The request: Carry on the page excerpt about writing on a full stomach, picking up after its last sentence.

Page excerpt:
##############################
And all that aside – a well-fuelled writer is a happy writer. As much as there may be this dramatic and oddly romantic image of the starving artist, forgoing food and bringing on dizzying visions with absinthe, or scrawling epics in gin-fuelled frenzy, in real life things don’t work so well that way (unless you’re Hunter S. Thompson. Then all bets are off). It just tends to lead to a sore head and pages full of incomprehensible drivel, with cookie crumbs stuck beneath the keyboard. In my experience, anyway. I write far better with a full tummy and a functioning brain, so little things like eating relatively healthily and choosing caffeine as my drug of choice work out well for me. You may disagree. And that’s okay, too – we all live how we live.

Even as a veggie, there’s plenty of food out there to try – and I’m not one for leaving empty plates.
##############################
Pointing records for text and elements:

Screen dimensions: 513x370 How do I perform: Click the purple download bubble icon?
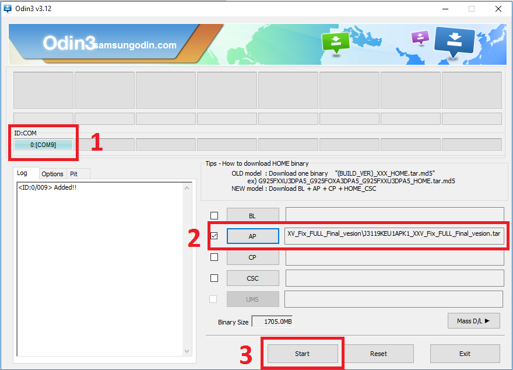tap(420, 37)
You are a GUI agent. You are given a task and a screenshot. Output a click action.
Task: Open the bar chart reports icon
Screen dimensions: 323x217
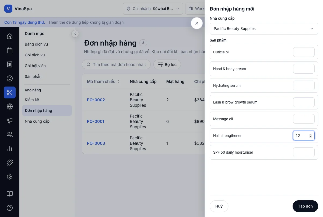(10, 149)
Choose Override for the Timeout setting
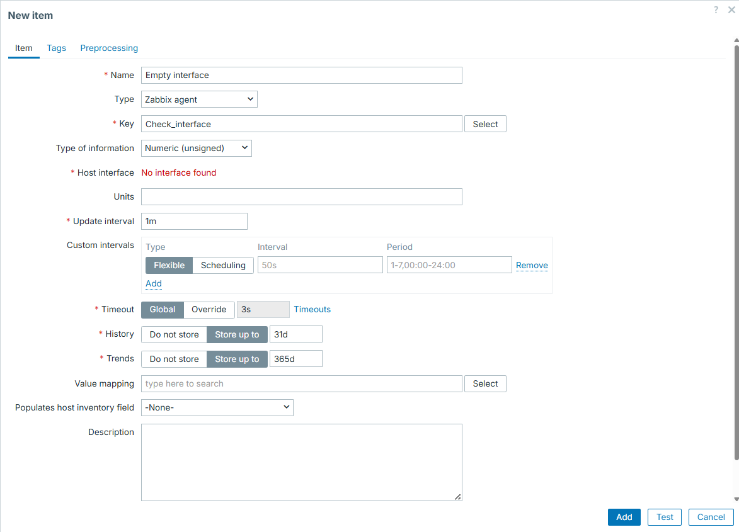This screenshot has width=739, height=532. click(x=209, y=310)
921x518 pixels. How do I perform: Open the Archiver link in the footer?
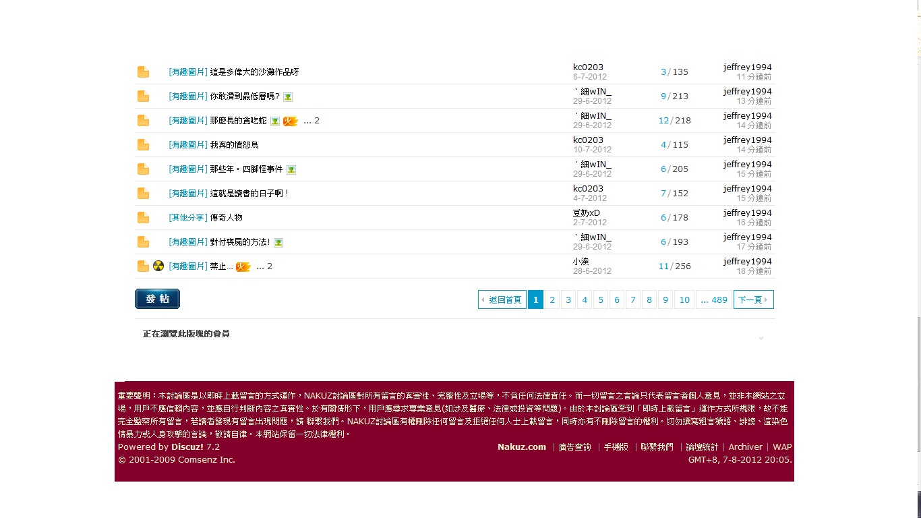click(x=745, y=447)
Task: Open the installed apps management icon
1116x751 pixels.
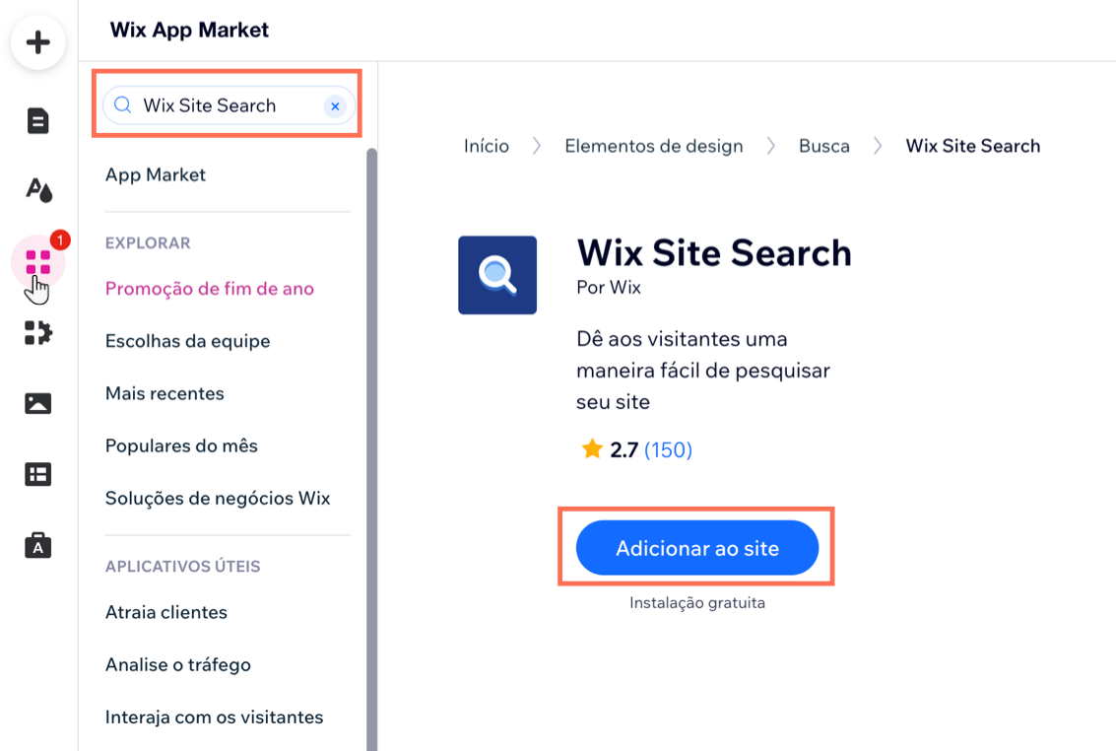Action: click(37, 333)
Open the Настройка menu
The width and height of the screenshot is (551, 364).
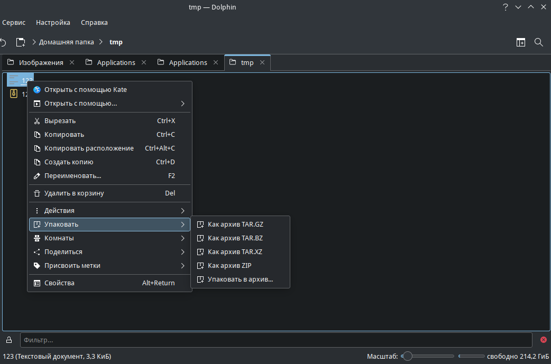[x=53, y=23]
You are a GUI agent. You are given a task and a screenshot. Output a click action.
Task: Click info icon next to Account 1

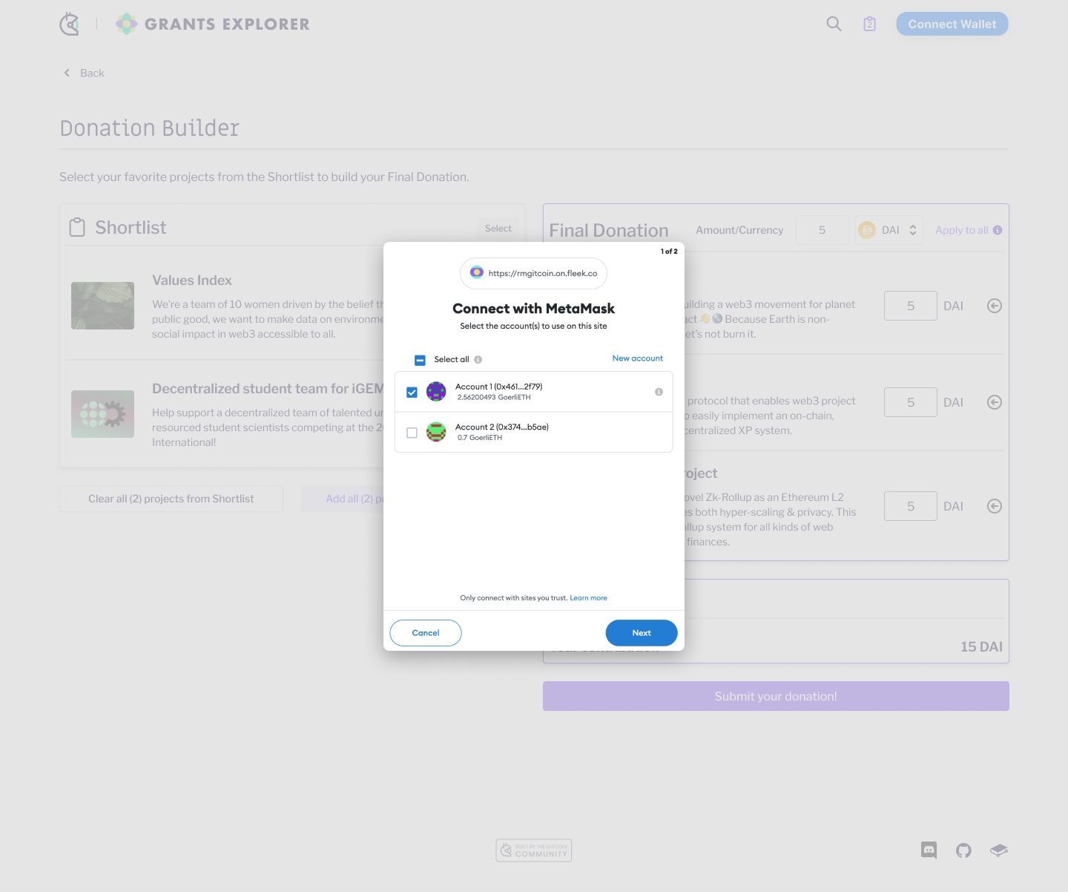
##############################
Result for this task:
I say all this, but I’m hardly a perfect example of fuelling well at all times. My routine tends to go somewhat to pot when the SO’s away – working runs late, dinner (I use this term loosely – you could also say, ‘cuppa soup’, ‘toast’, or ‘melange of random vegetables collected from the bottom of the fridge’) later still, and rather than watching TV, if I’m not reading I sometimes end up in the wilds of YouTube, watching something for no reason I can remember. Last week this involved a show in which Irish people ate food from different places in the world. That was it. That was the show. And not weird food, either – no chicken feet or wichity grubs. It was things like ‘American school lunches’, or ‘American cupcakes’ (which was pretty weird, actually – chicken nugget cupcakes? BLT cupcakes? I’m fairly sure these aren’t typical flavours). Which started me wondering about what unusual foods I’ve eaten. I mean, I’ve travelled a fair bit, and although I’ve been veggie for about the last ten years, before that I was never too fussy about trying new foods. I thought maybe I could compile a list of top strange foods I’ve ever eaten, although that seemed a bit boastful – look at me, and all my adventurous food! But a bit of quick research dissuaded me from that – I haven’t actually eaten much weird stuff. And I don’t really want to. I’m not going into one-up-man-ship with someone who eats grasshopper brains. Sorry, no.

And it can be so pretty, too!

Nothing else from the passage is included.